— Dataset records —
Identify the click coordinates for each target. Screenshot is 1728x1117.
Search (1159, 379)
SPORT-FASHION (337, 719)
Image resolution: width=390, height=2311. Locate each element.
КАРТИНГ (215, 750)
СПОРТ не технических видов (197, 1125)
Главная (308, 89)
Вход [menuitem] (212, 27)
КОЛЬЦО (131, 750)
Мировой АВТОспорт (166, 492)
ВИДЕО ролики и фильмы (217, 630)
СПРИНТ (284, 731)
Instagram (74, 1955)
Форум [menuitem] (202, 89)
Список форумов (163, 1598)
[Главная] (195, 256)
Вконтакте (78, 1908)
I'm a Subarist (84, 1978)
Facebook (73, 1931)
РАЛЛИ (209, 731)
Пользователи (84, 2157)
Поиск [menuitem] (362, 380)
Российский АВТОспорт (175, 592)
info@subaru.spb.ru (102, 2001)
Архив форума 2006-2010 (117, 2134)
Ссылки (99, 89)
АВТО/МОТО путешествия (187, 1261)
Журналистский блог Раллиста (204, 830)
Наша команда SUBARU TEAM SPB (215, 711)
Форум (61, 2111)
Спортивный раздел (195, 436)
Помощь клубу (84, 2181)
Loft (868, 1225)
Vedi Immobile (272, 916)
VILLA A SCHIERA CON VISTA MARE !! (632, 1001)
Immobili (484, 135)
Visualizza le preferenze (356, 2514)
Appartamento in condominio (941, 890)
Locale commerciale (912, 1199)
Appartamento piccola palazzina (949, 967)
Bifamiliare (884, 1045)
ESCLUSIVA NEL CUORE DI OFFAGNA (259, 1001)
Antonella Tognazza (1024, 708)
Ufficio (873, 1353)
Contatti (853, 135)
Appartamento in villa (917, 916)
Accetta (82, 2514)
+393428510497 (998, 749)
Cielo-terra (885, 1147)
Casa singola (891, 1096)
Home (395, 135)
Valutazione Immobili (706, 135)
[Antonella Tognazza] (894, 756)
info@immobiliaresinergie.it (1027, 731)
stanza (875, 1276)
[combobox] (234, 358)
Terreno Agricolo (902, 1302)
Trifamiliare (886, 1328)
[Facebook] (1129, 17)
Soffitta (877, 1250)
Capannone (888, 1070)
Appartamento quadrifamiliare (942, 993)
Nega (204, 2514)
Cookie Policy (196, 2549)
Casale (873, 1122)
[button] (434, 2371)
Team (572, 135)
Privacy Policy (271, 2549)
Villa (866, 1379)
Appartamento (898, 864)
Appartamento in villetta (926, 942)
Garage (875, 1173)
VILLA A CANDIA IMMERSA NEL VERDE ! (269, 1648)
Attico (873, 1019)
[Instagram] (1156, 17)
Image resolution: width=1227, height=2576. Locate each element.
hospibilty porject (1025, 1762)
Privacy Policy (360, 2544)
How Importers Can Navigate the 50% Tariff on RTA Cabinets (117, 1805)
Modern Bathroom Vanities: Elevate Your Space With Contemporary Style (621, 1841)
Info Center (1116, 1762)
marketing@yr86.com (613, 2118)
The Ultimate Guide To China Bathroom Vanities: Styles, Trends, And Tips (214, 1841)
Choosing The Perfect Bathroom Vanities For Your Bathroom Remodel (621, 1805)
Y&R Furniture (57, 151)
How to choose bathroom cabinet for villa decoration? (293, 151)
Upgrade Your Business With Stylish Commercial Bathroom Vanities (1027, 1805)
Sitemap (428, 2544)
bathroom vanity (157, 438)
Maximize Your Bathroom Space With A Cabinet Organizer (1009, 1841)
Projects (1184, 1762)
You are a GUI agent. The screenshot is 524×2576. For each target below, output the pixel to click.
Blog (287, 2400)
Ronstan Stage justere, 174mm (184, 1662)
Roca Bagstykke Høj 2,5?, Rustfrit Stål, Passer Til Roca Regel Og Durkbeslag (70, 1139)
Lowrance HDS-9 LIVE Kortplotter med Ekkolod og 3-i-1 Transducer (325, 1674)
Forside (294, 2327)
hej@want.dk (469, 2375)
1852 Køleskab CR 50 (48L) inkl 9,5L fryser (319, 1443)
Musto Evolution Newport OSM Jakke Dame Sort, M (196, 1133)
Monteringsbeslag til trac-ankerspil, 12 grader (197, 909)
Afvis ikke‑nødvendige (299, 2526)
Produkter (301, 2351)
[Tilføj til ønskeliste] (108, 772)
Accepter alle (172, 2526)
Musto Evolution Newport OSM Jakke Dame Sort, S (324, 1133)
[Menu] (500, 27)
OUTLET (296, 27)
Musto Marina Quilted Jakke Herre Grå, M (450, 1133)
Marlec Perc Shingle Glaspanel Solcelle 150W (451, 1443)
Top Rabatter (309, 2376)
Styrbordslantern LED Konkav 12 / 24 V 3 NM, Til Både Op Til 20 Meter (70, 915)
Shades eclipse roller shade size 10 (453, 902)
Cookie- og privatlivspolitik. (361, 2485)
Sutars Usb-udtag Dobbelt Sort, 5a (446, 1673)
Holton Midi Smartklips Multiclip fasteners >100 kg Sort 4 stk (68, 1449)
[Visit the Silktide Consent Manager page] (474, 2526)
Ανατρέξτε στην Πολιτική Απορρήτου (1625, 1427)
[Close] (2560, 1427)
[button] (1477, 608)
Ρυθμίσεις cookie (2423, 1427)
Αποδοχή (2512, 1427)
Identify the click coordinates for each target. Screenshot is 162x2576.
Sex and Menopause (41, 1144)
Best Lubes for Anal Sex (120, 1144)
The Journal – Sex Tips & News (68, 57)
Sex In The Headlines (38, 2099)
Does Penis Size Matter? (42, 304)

— Exercise directions —
Everything from the first line of the records above through the line containing "Appartamento in villetta (926, 942)" should be restated word for word; leave out all other lines.

— Solution below —
Identify the click coordinates for each target. Screenshot is 1728x1117.
Search (1159, 379)
SPORT-FASHION (337, 719)
Image resolution: width=390, height=2311. Locate each element.
КАРТИНГ (215, 750)
СПОРТ не технических видов (197, 1125)
Главная (308, 89)
Вход [menuitem] (212, 27)
КОЛЬЦО (131, 750)
Мировой АВТОспорт (166, 492)
ВИДЕО ролики и фильмы (217, 630)
СПРИНТ (284, 731)
Instagram (74, 1955)
Форум [menuitem] (202, 89)
Список форумов (163, 1598)
[Главная] (195, 256)
Вконтакте (78, 1908)
I'm a Subarist (84, 1978)
Facebook (73, 1931)
РАЛЛИ (209, 731)
Пользователи (84, 2157)
Поиск [menuitem] (362, 380)
Российский АВТОспорт (175, 592)
info@subaru.spb.ru (102, 2001)
Архив форума 2006-2010 (117, 2134)
Ссылки (99, 89)
АВТО/МОТО путешествия (187, 1261)
Журналистский блог Раллиста (204, 830)
Наша команда SUBARU TEAM SPB (215, 711)
Форум (61, 2111)
Спортивный раздел (195, 436)
Помощь клубу (84, 2181)
Loft (868, 1225)
Vedi Immobile (272, 916)
VILLA A SCHIERA CON VISTA MARE !! (632, 1001)
Immobili (484, 135)
Visualizza le preferenze (356, 2514)
Appartamento in condominio (941, 890)
Locale commerciale (912, 1199)
Appartamento piccola palazzina (949, 967)
Bifamiliare (884, 1045)
ESCLUSIVA NEL CUORE DI OFFAGNA (259, 1001)
Antonella Tognazza (1024, 708)
Ufficio (873, 1353)
Contatti (853, 135)
Appartamento in villa (917, 916)
Accetta (82, 2514)
+393428510497 (998, 749)
Cielo-terra (885, 1147)
Casa singola (891, 1096)
Home (395, 135)
Valutazione Immobili (706, 135)
[Antonella Tognazza] (894, 756)
info@immobiliaresinergie.it (1027, 731)
stanza (875, 1276)
[combobox] (234, 358)
Terreno Agricolo (902, 1302)
Trifamiliare (886, 1328)
[Facebook] (1129, 17)
Soffitta (877, 1250)
Capannone (888, 1070)
Appartamento quadrifamiliare (942, 993)
Nega (204, 2514)
Cookie Policy (196, 2549)
Casale (873, 1122)
[button] (434, 2371)
Team (572, 135)
Privacy Policy (271, 2549)
Villa (866, 1379)
Appartamento (898, 864)
Appartamento in villetta (926, 942)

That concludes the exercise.